%%

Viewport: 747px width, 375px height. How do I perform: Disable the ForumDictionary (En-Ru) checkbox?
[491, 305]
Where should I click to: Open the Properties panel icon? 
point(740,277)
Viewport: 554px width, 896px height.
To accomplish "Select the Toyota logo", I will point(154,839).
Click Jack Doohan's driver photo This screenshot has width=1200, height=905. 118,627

%%

> **What the exercise asks**: The whole listing must be reproduced exactly. Do not skip a line.

> **Answer below**:
Viewport: 747px width, 375px height. How do I perform: Disable the ForumDictionary (En-Ru) checkbox?
[491, 305]
Where should I click to: Open the Properties panel icon? 
point(740,277)
Viewport: 554px width, 896px height.
To accomplish "Select the Toyota logo", I will point(154,839).
Click Jack Doohan's driver photo This screenshot has width=1200, height=905. 118,627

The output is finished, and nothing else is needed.